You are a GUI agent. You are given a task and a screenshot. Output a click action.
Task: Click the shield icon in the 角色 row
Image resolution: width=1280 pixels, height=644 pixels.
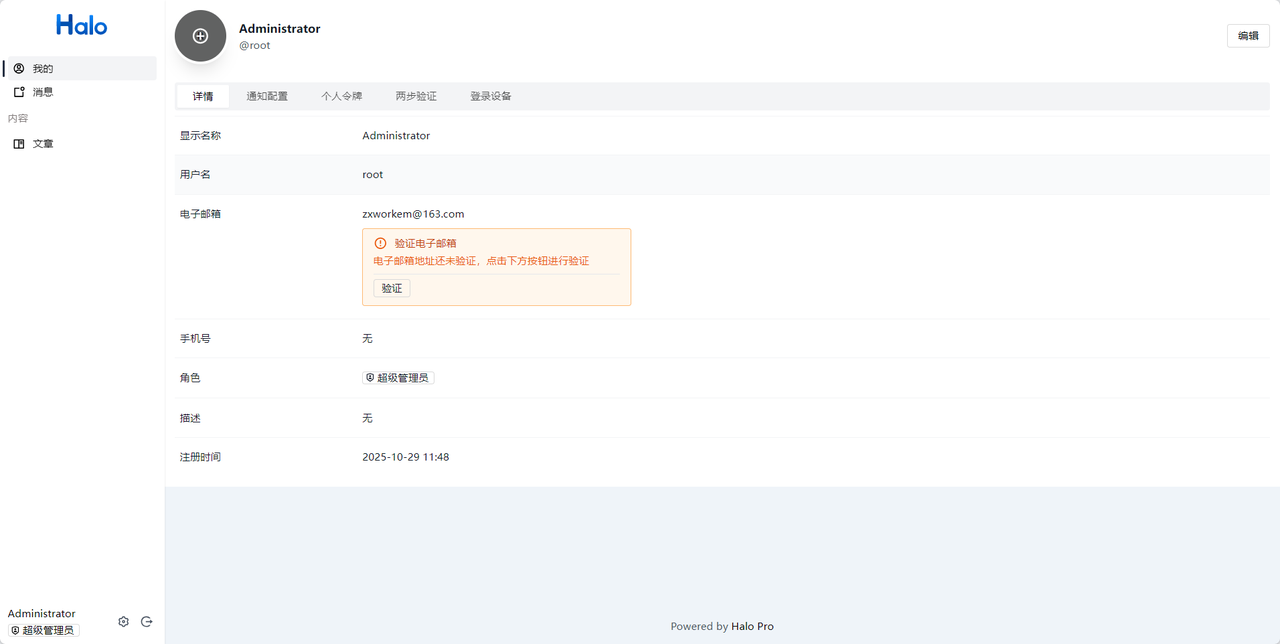[x=370, y=378]
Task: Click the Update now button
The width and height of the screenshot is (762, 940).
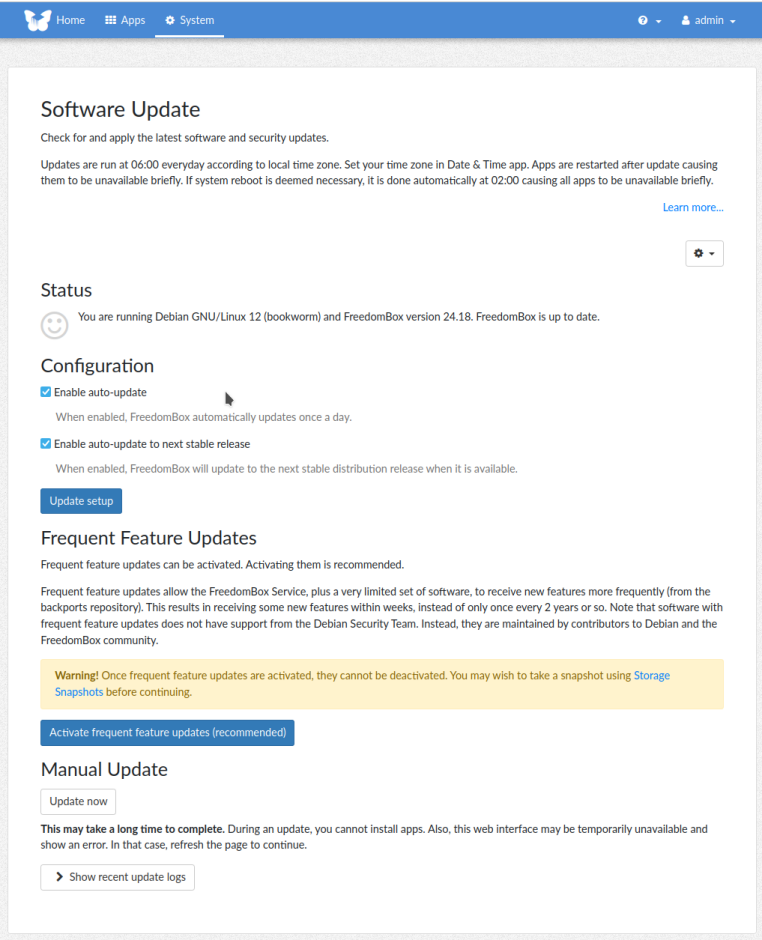Action: [x=78, y=801]
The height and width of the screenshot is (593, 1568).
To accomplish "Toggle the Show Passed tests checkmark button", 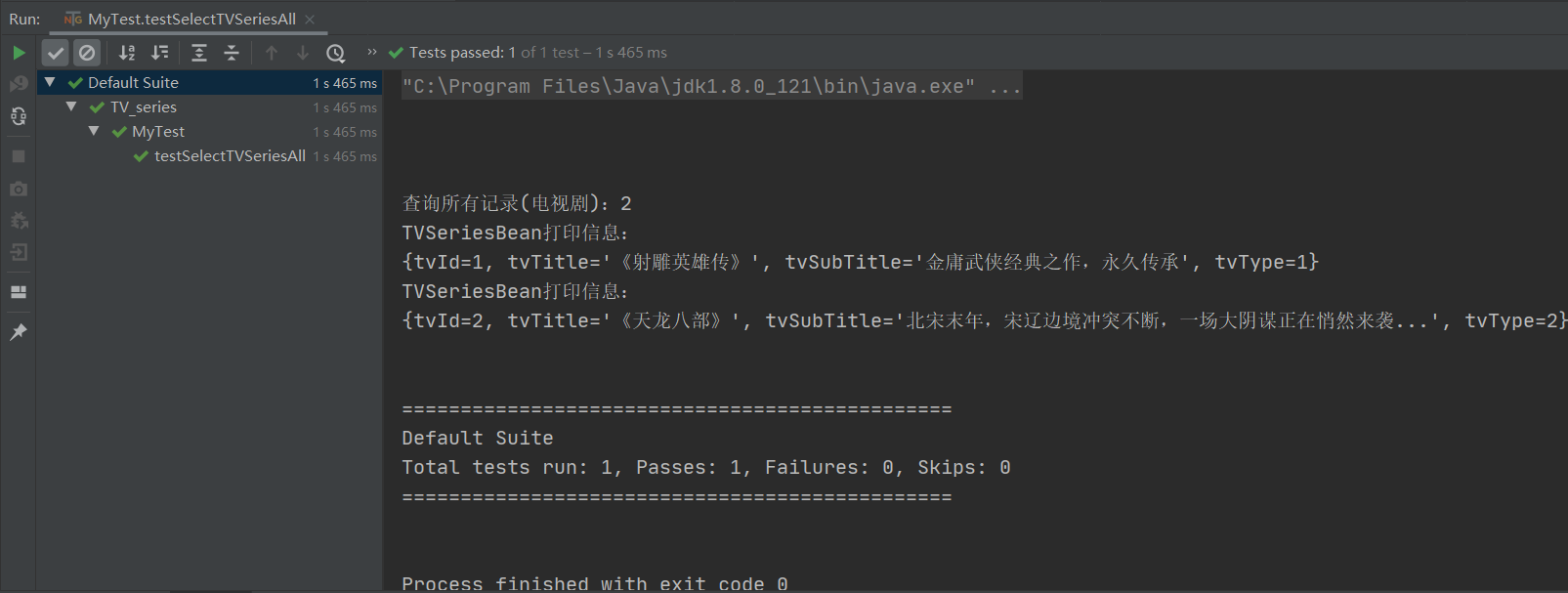I will tap(56, 53).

· · · · ·

» **ACTIVITY**: From the data above, return exactly the lines from the one with "Task: Click the shield icon in the 角色 row" up to and including the one with "The height and". Pictures do not go in the copy.

» **RESPONSE TO THIS TASK**:
Task: Click the shield icon in the 角色 row
Image resolution: width=1280 pixels, height=644 pixels.
[x=370, y=378]
Task: Click the Update now button
The width and height of the screenshot is (762, 940).
Action: [x=78, y=801]
The height and width of the screenshot is (593, 1568).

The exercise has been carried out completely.